Durante anos de encarceramento, Seido disse que a única coisa que o manteve vivo foi a memória de sua família.

«A memória da minha família e da minha língua materna deu-me forças. Isso me lembra quem eu sou e de onde venho”, disse ela. ‘Eu queria voltar para eles um dia.’

Finalmente, após anos de abuso, ela conseguiu um telefone e gravou secretamente um vídeo no TikTok descrevendo sua situação.

‘Uma mulher me deu um telefone. Gravei um vídeo na minha língua materna enquanto usava o niqab, depois filmei e carreguei no TikTok”, disse ela.

«A primeira tentativa falhou porque muitos não acreditavam que uma rapariga Yazidi pudesse viver em Gaza.

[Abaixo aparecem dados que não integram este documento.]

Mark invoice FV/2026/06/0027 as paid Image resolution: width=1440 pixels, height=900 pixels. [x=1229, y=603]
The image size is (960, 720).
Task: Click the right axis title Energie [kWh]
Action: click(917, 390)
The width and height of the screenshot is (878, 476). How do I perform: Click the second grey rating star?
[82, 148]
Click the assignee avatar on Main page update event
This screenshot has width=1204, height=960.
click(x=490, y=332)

Mas na segunda tentativa, tive fé.’

Depois de ser entrevistado anonimamente por vários meios de comunicação, incluindo Rudaw e The Jerusalem Post, foi lançado um plano de fuga.

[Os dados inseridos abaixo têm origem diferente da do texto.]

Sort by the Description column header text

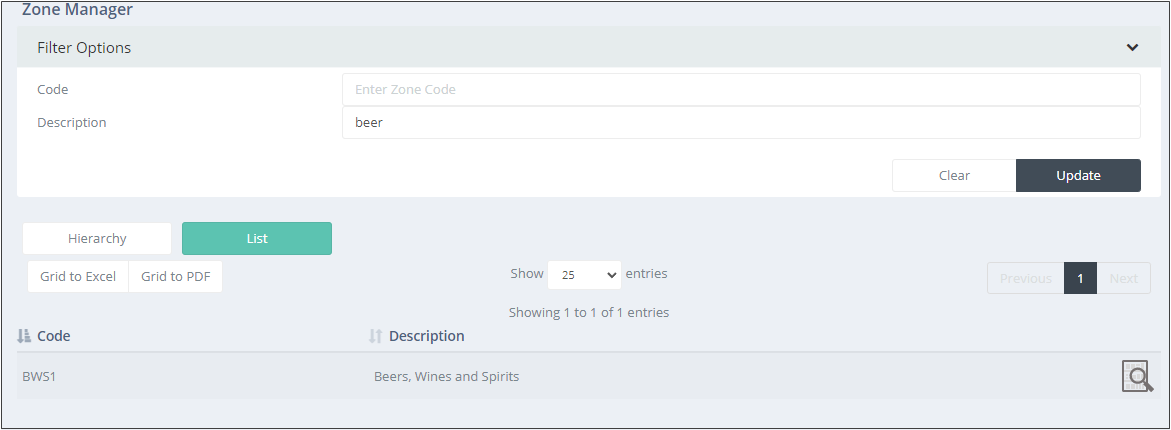(426, 336)
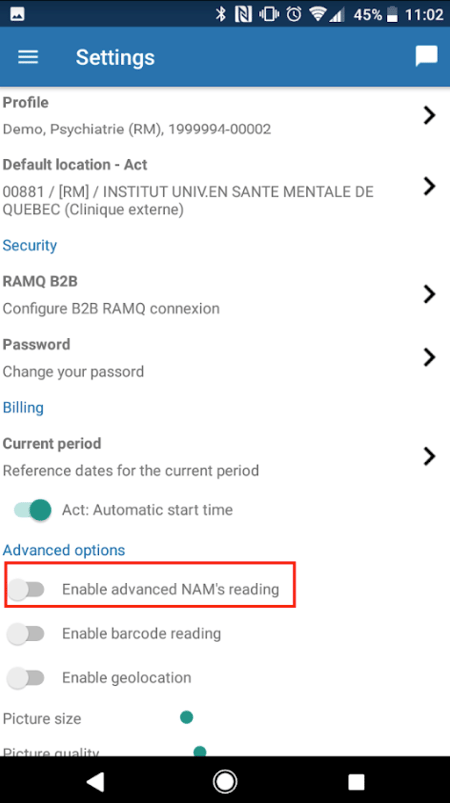The height and width of the screenshot is (803, 450).
Task: Tap the alarm clock status icon
Action: point(294,14)
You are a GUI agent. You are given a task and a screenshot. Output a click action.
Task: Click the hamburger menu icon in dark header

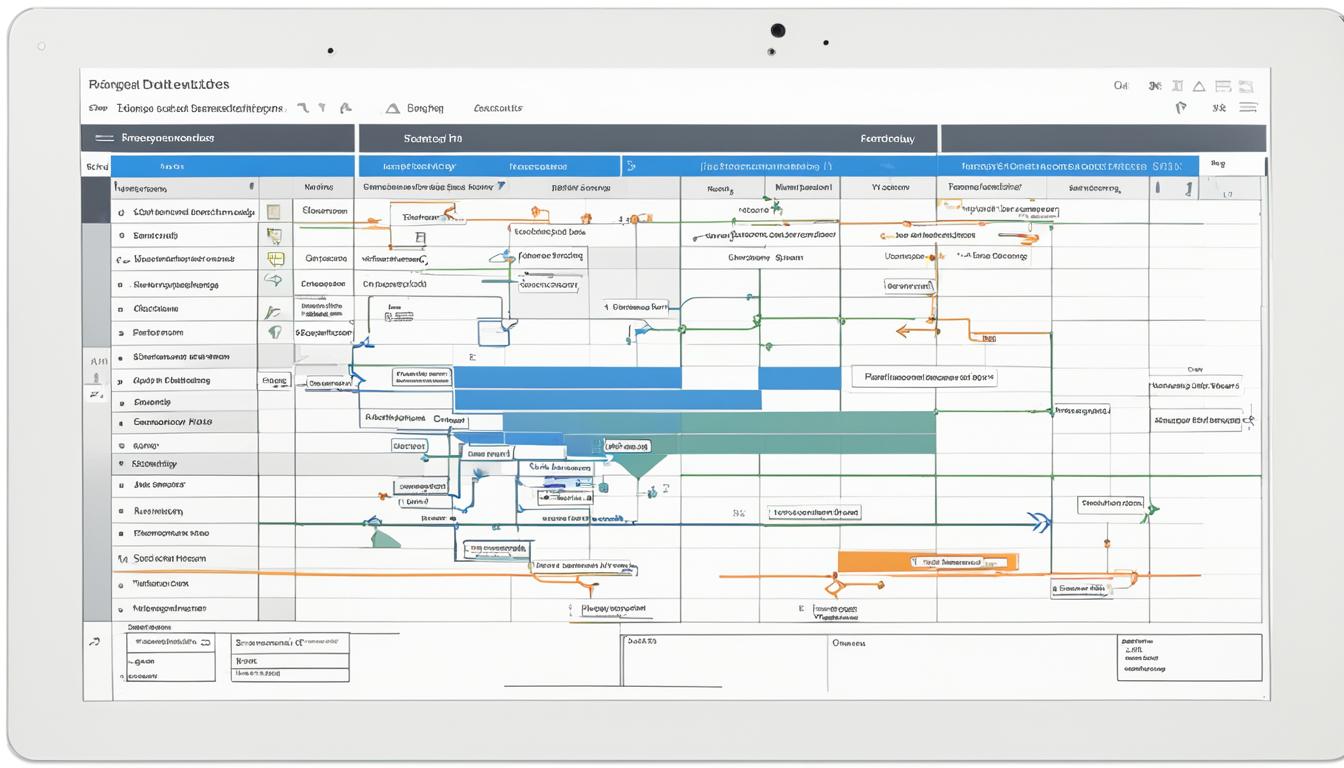(x=104, y=138)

Seidou escapou dos seus captores no final de 2023, quando um combatente do Hamas que o detinha foi morto num ataque aéreo israelita, antes de ser resgatado numa operação conjunta.

A inteligência israelense disse ter descoberto o caso e estar trabalhando com as autoridades dos EUA para garantir sua libertação.

Segundo a IDF, a operação envolveu a coordenação entre o COGAT, a Embaixada dos EUA em Jerusalém e outros membros da comunidade internacional.

Seidou acabou sendo autorizado a entrar em Israel, onde recebeu alimentação e cuidados médicos antes de ser levado para a Jordânia por autoridades americanas.

Ele então viajou para o Iraque, onde se reuniu com sua mãe e parentes sobreviventes em Mosul, antes de retornar à sua cidade natal, Shingal.

“No começo eles não acreditaram, até que me viram com seus próprios olhos”, disse ela. “Minha família estava me esperando lá. O reencontro atingiu um nível que não pode ser descrito em palavras.

‘Quando percebi que estava livre, a sensação foi indescritível. A liberdade parece irreal depois de anos de cativeiro.’

O pai dela, no entanto, não testemunhou o regresso da filha, pois morreu de ataque cardíaco há apenas dois meses, “devido à dor de estar separado dela”, disse mais tarde o irmão de Sidor à comunicação social.

Agora a viver na Alemanha sob protecção humanitária, Seidow diz que o seu maior desejo é reunir-se permanentemente com a sua família.

«Moro na Alemanha e recebo proteção humanitária. Isto significa que não posso ir ao Iraque ver a minha família. Meu pai morreu antes de eu conseguir proteção. Eu não conseguia vê-lo”, disse ela.

«Desde então, a minha mãe vive sozinha no Iraque e o meu irmão ainda está lá. Estar separado da minha família é demais para mim.’

Agora vivendo na Alemanha sob proteção humanitária, Seidow diz que seu maior desejo é se reunir permanentemente com sua família

Agora vivendo na Alemanha sob proteção humanitária, Seidow diz que seu maior desejo é se reunir permanentemente com sua família

Ele acrescentou: ‘A parte mais difícil para mim é que minha mãe está doente. Eu penso nele todos os dias. Depois de perder meu pai, não quero que fiquemos longe um do outro.

‘Meu maior desejo é passar o resto da minha vida com minha mãe e apoiá-la enquanto ela precisar de mim.

«Tenho agora mais de 18 anos e espero ter a oportunidade de realizar o reagrupamento familiar na Alemanha. O reagrupamento familiar não é apenas um processo legal; Significa segurança, solidariedade e uma oportunidade de partilhar depois de anos de dor, perda e separação.’

Ela também apelou às organizações que apoiam as mulheres yazidis raptadas para que reconheçam a dor causada pela separação familiar.

“Apelo a todas as organizações que trabalham pelos direitos das mulheres yazidis raptadas e vítimas de abusos para que reconheçam a realidade das famílias separadas.” O que aconteceu com os filhos de Sidor é desconhecido.

O testemunho de Sidor ocorreu em 18 de junho, depois que uma comissão da verdade baseada na comunidade, a primeira do gênero, foi criada para abordar o fracasso dos governos e organizações internacionais em fornecer justiça às vítimas-sobreviventes yazidis, mais de uma década após o genocídio.

De acordo com a Amnistia Internacional, 2.600 a 3.000 yazidis continuam desaparecidos desde o massacre do ISIS em 2014.

A Comissão da Verdade reunir-se-á no Bundestag alemão em Novembro de 2026 e ouvirá depoimentos orais de mais de 30 sobreviventes-especialistas e apresentará provas de crimes como escravatura, tortura e homicídio.